Implications of the ruling
The fallout from the Jan. 11 decision is uncertain. MPCA officials said they’re still evaluating the ruling and aren’t sure about their next steps. “We will need to read and evaluate what the ruling says before offering any public comment,” said MPCA spokesperson Dave Verhasselt.
The agency does have the option to correct the flaws in its proposal to address the judge’s findings, but that would entail retaining the current strict standard.
Water Legacy’s Maccabee said that’s the best part about the latest decision. “The existing standard is a whole lot more protective of wild rice in the case of mining pollution than what the MPCA would have given to them [the industry],” she said.

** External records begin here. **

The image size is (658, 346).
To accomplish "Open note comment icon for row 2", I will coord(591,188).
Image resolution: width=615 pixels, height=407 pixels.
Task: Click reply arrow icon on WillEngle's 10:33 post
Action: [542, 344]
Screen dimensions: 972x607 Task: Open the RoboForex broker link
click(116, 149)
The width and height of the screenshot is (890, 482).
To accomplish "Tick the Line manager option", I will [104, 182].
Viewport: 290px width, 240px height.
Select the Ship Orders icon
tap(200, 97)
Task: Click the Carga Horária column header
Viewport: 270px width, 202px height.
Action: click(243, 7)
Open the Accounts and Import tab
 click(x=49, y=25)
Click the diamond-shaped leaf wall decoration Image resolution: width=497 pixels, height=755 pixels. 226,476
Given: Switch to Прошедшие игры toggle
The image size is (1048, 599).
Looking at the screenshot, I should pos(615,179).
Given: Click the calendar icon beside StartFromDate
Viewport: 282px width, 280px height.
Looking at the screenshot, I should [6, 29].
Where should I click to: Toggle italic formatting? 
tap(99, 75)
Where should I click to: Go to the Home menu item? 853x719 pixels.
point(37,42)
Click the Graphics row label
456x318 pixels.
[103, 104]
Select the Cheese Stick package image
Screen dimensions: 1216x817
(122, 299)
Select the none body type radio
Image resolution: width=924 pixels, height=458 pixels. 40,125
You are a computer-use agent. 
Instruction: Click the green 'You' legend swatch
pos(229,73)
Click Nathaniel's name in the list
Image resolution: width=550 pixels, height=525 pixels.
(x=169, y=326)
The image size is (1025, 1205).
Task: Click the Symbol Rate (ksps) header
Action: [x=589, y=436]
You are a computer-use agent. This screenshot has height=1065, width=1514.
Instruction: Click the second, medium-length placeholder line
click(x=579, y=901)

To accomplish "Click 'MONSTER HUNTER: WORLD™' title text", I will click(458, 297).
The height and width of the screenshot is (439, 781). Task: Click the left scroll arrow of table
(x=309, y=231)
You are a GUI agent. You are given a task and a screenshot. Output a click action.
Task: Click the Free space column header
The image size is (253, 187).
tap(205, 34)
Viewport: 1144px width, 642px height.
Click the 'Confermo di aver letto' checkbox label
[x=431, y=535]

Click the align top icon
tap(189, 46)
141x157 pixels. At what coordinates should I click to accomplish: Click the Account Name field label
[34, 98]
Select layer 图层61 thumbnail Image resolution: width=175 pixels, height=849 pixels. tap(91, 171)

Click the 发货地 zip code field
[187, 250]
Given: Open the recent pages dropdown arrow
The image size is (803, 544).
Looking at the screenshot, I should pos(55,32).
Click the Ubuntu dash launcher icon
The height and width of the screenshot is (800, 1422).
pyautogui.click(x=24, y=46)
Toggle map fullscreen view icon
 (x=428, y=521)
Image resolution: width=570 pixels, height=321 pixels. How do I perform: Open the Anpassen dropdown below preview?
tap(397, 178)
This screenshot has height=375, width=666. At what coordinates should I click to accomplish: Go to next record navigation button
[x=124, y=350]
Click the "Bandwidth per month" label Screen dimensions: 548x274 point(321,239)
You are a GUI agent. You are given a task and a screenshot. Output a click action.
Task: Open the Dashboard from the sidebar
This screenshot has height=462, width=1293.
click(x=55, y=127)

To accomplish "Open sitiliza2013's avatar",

Yet it was the prospect of enforcement of the 10 mg/l standard that prompted the mining industry to push for legislative changes in the law in the first place. Those efforts led the Legislature to direct the MPCA to adopt a new sulfate standard based on the scientific record, and it even provided funding for additional scientific research that lawmakers had hoped would undermine the current standard.
That research, instead, led the MPCA to conclude that the 10 mg/l was scientifically justified. It later reversed itself and proposed its equation-based standard after political pushback from the mining industry and Iron Range lawmakers.
IMA’s Johnson said her organization has already heard from some legislators who are interested in changing the 10 mg/l standard. “I’m not sure what we’ll go after,” said Johnson. “All things are on the table.”
Johnson said her organization supports protecting wild rice but that any new rule should encompass the full range of threats to the resource, including issues like water depth, invasive species, pH, and water temperature. “All of these are factors that affect wild rice’s ability to grow,” she said.
While the Legislature could opt to change the standard or eliminate it altogether, such an effort would likely face a strong legal challenge, said Water Legacy’s Maccabee. “If the Legislature decides to get rid of the [existing] standard, we now have a detailed hearing record and an 82-page decision saying that the standard is needed to protect wild rice,” she said. “We’d have a pretty decent record to challenge such an action by the Legislature. What this careful and rigorous opinion says above all is that the law matters.”